Thursday, March 6, 2014

THE PRISONER



I want to tell something of the sea.  Something of madness and infinite blue.  A story of distance and longing that no longer needs words because that pain has seeped into our souls.  The souls of black folk.  The souls of survivors.  The souls of colonized people.

It was the end of the colony.  Not because we put up a fight, but because the sun had officially set on the British Empire.  I was six years old.  Yet even after independence the vestiges of conquest lingered like the brown smoke from a brush fire on a hot, still day.  For example: stilted bungalows with wide, jutting verandahs and jaunty whitewashed shutters succumbing slowly to tropical decay or the penchant, among Belizean criols, for tea and biscuits in the afternoon.  Nothing says “I am colonized” quite like a black person in Central American eating tea and biscuits.  There were also the soldiers, buzzing about in harrier jets, loudly playing war games with dynamite in the Black Hills, and occasionally impregnating the local beauties while keeping our menacing neighbor Guatemala at bay.  We spoke the Queen’s English.  We measured distance in miles.  We sang God save the keeping-an-eye-on-it-all -herself Queen Elizabeth, who stared out with a Mona Lisa smile from every pink, green or purple bill that we were lucky enough to get our hands on.

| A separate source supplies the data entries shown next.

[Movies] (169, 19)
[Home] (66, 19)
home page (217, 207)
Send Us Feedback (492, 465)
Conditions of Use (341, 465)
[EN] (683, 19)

But for me, the most important colonial trapping was the British Forces Broadcasting Service.  BFBS, my link to the world.  Broadcasting beautiful, British voices clear across the Atlantic Ocean.  Accomplishing in seconds what it took the Conquistadors decades to achieve: transatlantic mind control.  I was hooked on the soothing nasal tones of Simon Guettier as he played all the biggest Brit pop hits.  Yaz and the Plastic Population, Rick Astley, Duran Duran.

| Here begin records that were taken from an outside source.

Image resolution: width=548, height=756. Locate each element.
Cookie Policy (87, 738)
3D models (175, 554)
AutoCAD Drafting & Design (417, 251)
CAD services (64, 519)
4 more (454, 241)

And then there was the news.  Music was an escape, but the news brought it all, good and bad, into the small, humble shack that we called home.  In the evening, as we sipped piping hot lemon grass flavored with raw cane sugar and powdered milk (when we had it) we listened to the BBC world news.  As darkness and the fierce cacophony of insects and animals rose from the jungle outside, I was transported into the larger world of politics, economics and law.  Because my father took the news seriously we all took it seriously, listening intently to the events of the day in London, Buenos Aires, New York, New Delhi and South Africa.
Of all the news stories, the one that carried me furthest was the one about the prisoner.  His name was Nelson Mandela and he had already been in prison for nearly twice as long as I had been living.  Why would anyone put a man in prison for so long?  What terrible thing had he done?  My sense of justice was only just forming.  My father helped shape it as he railed up against the “European” oppressors in South Africa who were afraid of the voice of the people who were native to the lands.  If it is their land, why should other people tell them what to do?

As I grew older, I began to understand the situation more.  I realized that Nelson Mandela stood for freedom - not just for the people of South Africa but for anyone who knew oppression.  And I felt oppressed.  By then, Belize was an independent nation, but it was hard to tell.  The soldiers, the radio, the Queen staring up from the five dollar bill:  by the mid-1980s we were still a colonized people.   Meanwhile, news of Mandela kept coming, even when the small battery powered radio required tin foil to be wrapped around the broken antennas to transmit a semi-clear signal.  Mandela was sent to a small, remote island.  Protests broke out.  The government cracked down.  Soon, even Simon Guettier was involved.  He played Stevie Wonder’s “I just called to say I love” on his show.  I love you, Nelson Mandela, because you are fighting for us all. 

In the year I am preparing to leave Belize, things are changing.   It is spring in the Toledo valley, rainforest trees blossom and the thirsty clay soil cracks like a jigsaw puzzle in the heat.  From the hill where we live, I can see the great blue of the ocean twenty miles way.  I cannot see England.  I cannot see South Africa.  I cannot see the United States of America.  And though I try, I cannot see freedom, either.  But I know that it is out there, somewhere, in the world.  I know it is out there because Nelson Mandela, from his prison cell, has told me so.


On February 11, 1990 Nelson Mandela is released from prison.  The event is big news, but no particular cause for celebration in the home of my mother’s parents, where I live in the United States after leaving Belize.  Alone in the quiet of my room that night, I listen to the crickets chirping in the damp Florida night and cry.  I long for lemon grass tea, the BBC news crackling over the radio accompanied by my father’s grumbling commentary, and my little siblings.  Especially Rosie, who didn’t really care for the news anyway.  Nelson Mandela is free and so am I – yet why do I feel so alone?